* [To do]: Among the lines below, keep only those from the one containing "Place cursor on the App2 function name" through the one containing "has height=733, width=1568.", and reproduce them exactly.

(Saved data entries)
• • •
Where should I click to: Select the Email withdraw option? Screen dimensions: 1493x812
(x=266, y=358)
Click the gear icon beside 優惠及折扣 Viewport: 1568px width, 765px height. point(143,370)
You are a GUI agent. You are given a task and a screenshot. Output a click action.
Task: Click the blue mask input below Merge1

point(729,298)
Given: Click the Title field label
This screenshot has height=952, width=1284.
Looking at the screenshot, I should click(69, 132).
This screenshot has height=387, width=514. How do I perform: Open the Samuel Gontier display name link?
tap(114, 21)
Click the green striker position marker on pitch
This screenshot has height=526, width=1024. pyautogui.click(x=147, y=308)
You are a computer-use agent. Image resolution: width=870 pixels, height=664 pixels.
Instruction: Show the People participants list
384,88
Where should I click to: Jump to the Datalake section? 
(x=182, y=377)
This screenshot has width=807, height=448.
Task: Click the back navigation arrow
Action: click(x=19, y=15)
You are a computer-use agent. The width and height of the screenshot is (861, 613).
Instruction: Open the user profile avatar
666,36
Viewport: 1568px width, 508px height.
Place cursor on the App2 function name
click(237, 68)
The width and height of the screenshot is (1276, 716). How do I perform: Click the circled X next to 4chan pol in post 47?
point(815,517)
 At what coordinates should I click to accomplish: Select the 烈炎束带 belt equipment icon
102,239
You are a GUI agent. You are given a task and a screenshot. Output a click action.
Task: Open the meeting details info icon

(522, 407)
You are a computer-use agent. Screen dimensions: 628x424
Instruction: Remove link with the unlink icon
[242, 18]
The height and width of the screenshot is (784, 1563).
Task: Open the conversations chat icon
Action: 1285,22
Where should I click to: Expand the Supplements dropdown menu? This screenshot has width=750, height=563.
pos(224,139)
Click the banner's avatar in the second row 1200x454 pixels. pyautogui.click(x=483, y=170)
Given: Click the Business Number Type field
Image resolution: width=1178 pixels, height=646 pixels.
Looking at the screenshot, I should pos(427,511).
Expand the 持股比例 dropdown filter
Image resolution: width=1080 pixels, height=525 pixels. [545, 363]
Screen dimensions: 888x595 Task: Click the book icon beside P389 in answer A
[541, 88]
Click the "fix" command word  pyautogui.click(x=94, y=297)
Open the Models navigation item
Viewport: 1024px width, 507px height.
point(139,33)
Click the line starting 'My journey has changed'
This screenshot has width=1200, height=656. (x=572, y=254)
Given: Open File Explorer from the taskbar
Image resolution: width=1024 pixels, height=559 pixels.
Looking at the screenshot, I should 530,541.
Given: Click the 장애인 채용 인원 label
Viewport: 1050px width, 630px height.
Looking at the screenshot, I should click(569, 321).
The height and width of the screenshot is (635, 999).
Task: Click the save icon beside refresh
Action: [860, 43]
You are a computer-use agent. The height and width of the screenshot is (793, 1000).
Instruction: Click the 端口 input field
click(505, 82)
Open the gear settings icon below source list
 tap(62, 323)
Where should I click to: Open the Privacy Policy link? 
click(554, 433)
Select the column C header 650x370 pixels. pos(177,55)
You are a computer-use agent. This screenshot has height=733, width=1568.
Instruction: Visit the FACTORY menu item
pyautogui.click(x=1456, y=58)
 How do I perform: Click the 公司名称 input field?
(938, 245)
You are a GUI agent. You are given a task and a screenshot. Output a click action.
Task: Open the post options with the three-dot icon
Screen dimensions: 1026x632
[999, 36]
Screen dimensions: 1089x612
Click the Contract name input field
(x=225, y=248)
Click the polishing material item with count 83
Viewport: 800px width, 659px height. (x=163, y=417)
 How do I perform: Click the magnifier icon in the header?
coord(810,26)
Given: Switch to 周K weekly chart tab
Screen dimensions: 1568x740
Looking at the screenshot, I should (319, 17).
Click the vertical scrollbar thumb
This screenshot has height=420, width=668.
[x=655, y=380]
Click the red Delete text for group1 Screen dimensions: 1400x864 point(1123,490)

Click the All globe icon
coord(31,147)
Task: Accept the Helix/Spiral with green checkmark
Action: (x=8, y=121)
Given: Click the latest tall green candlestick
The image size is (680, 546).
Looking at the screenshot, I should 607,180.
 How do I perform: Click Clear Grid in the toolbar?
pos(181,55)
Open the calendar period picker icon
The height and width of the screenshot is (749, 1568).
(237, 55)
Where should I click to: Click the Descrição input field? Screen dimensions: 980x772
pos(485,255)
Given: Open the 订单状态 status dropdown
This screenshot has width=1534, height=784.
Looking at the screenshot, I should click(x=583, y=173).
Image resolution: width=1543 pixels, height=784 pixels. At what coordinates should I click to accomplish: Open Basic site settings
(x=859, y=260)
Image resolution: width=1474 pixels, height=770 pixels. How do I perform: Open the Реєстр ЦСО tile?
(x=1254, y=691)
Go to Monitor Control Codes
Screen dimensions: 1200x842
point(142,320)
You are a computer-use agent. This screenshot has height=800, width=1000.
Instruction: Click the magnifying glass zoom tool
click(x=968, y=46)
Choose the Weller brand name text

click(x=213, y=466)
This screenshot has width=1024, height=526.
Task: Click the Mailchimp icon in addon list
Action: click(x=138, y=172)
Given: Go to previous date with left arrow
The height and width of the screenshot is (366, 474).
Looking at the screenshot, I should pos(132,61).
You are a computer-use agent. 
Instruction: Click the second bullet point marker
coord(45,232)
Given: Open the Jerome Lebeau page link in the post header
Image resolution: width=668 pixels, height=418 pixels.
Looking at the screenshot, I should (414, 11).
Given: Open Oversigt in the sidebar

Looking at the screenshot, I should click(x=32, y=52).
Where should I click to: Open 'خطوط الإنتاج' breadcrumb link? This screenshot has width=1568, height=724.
• • •
* [Result of this exercise]:
Place cursor on the App2 function name
click(237, 68)
The width and height of the screenshot is (1276, 716). How do I perform: Click the circled X next to 4chan pol in post 47?
point(815,517)
 At what coordinates should I click to accomplish: Select the 烈炎束带 belt equipment icon
102,239
You are a GUI agent. You are given a task and a screenshot. Output a click action.
Task: Open the meeting details info icon

(522, 407)
You are a computer-use agent. Screen dimensions: 628x424
Instruction: Remove link with the unlink icon
[242, 18]
The height and width of the screenshot is (784, 1563).
Task: Open the conversations chat icon
Action: 1285,22
Where should I click to: Expand the Supplements dropdown menu? This screenshot has width=750, height=563.
pos(224,139)
Click the banner's avatar in the second row 1200x454 pixels. pyautogui.click(x=483, y=170)
Given: Click the Business Number Type field
Image resolution: width=1178 pixels, height=646 pixels.
Looking at the screenshot, I should pos(427,511).
Expand the 持股比例 dropdown filter
Image resolution: width=1080 pixels, height=525 pixels. [545, 363]
Screen dimensions: 888x595 Task: Click the book icon beside P389 in answer A
[541, 88]
Click the "fix" command word  pyautogui.click(x=94, y=297)
Open the Models navigation item
Viewport: 1024px width, 507px height.
point(139,33)
Click the line starting 'My journey has changed'
This screenshot has width=1200, height=656. (x=572, y=254)
Given: Open File Explorer from the taskbar
Image resolution: width=1024 pixels, height=559 pixels.
Looking at the screenshot, I should 530,541.
Given: Click the 장애인 채용 인원 label
Viewport: 1050px width, 630px height.
Looking at the screenshot, I should click(569, 321).
The height and width of the screenshot is (635, 999).
Task: Click the save icon beside refresh
Action: [860, 43]
You are a computer-use agent. The height and width of the screenshot is (793, 1000).
Instruction: Click the 端口 input field
click(505, 82)
Open the gear settings icon below source list
 tap(62, 323)
Where should I click to: Open the Privacy Policy link? 
click(554, 433)
Select the column C header 650x370 pixels. pos(177,55)
You are a computer-use agent. This screenshot has height=733, width=1568.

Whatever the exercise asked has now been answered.